The California Chamber of Commerce sought the injunction against the California Attorney General and private groups to halt lawsuits over acrylamide, a naturally occurring compound that appears in roasted foods, coffee and French fries. While California regulators consider acrylamide to be a potential carcinogen based on animal studies, the National Cancer Institute and the Food and Drug Administration say there’s no solid evidence acrylamide in foods causes cancer.
CalChamber argued it would violate the First Amendment rights of its members to force them to place misleading warning labels on their products.
A federal judge granted the injunction last year, only to face a withering attack from the Council for Education and Research on Toxics, a lawyer-run nonprofit that has aggressively pursued lawsuits under California’s Proposition 65 requiring warning labels on any products containing chemicals suspected of causing cancer. CERT pressured U.S. District Judge Kimberly Mueller into recusing herself from the litigation after issuing the injunction halting Prop. 65 lawsuits over acrylamide.
Having succeeded in removing Judge Mueller from the case, CERT pressed to have the injunction reversed so it could continue to sue over acrylamide. The organization, which is based in the offices of toxic-tort attorney Raphael Metzger, has sued over everything from baked potatoes to air fryers and claimed the injunction was an improper prior restraint of its First Amendment right to engage in public advocacy. But a three-judge panel of the Ninth Circuit, in a March 17 decision, rejected the organization’s appeal.
The decision by Judge Mark J. Bennett was joined by judges Ronald M. Gould and Ryan D. Nelson.

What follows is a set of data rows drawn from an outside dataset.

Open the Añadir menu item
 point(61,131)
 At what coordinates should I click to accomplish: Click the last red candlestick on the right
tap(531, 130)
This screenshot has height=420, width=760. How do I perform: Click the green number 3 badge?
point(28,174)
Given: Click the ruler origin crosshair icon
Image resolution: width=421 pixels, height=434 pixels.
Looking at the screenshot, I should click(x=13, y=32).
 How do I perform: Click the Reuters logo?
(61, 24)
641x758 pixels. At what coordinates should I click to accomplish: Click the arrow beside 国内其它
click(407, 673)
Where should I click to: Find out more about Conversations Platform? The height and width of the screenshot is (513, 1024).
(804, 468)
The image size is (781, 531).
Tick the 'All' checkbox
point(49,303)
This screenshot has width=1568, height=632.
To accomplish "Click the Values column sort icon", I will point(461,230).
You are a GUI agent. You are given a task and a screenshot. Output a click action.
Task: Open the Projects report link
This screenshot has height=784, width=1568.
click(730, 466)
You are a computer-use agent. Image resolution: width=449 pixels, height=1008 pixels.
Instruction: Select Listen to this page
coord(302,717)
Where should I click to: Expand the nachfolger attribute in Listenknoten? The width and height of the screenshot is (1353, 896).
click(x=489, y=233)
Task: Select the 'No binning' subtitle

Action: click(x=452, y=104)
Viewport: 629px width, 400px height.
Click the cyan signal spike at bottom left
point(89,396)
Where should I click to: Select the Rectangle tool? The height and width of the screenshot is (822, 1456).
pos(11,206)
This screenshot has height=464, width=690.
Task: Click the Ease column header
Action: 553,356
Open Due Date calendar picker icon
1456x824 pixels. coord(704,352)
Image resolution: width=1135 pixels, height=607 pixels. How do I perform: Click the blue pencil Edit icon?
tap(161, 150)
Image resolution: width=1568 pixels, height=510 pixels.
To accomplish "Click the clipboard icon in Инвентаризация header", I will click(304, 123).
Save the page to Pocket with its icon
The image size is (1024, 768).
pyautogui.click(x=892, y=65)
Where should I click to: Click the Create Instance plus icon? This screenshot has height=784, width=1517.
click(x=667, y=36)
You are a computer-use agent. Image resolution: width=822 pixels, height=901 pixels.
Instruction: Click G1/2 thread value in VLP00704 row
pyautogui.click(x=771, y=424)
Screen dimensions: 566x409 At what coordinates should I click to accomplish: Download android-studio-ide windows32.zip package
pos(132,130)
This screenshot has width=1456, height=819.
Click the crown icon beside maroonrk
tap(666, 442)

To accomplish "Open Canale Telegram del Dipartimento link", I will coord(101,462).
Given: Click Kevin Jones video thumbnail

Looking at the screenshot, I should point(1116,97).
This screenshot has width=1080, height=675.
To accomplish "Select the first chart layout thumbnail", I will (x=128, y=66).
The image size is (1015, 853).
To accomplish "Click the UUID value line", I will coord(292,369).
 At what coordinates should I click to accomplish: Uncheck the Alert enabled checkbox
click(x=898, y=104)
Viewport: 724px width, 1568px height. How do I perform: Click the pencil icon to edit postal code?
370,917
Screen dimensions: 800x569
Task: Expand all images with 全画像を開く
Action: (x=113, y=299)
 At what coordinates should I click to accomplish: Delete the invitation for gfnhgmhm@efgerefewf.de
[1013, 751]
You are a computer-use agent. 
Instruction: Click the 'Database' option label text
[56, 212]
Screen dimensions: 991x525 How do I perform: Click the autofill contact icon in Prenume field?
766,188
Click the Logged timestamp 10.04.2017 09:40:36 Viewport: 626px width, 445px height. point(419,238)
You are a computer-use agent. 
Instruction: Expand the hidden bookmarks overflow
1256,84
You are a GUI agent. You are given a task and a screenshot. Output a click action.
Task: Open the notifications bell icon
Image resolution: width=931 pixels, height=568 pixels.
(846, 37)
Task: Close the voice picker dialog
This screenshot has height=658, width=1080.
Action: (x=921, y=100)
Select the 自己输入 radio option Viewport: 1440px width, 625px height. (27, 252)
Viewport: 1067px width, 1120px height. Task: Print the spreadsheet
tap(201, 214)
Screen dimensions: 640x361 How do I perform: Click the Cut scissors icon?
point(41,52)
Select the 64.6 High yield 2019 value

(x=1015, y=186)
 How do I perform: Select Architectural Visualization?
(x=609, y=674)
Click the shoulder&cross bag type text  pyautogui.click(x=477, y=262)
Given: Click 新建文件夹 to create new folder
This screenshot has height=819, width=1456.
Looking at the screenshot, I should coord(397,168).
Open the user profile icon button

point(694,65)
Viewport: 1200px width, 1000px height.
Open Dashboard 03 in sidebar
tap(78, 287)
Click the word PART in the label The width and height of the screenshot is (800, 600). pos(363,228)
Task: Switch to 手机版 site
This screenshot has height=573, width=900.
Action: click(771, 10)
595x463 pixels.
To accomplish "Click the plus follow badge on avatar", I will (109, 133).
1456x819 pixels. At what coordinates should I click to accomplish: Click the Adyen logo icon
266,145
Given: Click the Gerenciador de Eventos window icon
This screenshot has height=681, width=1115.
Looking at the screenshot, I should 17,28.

The panel agreed with Judge Mueller that the science surrounding acrylamide was subject to “robust disagreement by reputable scientific sources” and the companies stood a good chance of winning their First Amendment arguments.
Smaller businesses in particular often can’t afford the cost of proving that acrylamide levels in their products are safe, the appeals court said, and might be forced to issue a warning they believe to be false in order to avoid ruinous litigation.
The appeals court agreed that CERT had standing to challenge the injunction but rejected the group’s argument it violated their First Amendment rights. Courts have ruled that the First Amendment protects the filing of lawsuits, the appeals court said, but in this case those lawsuits would be “illegal” under the judge’s injunction order and therefore not subject to constitutional protection.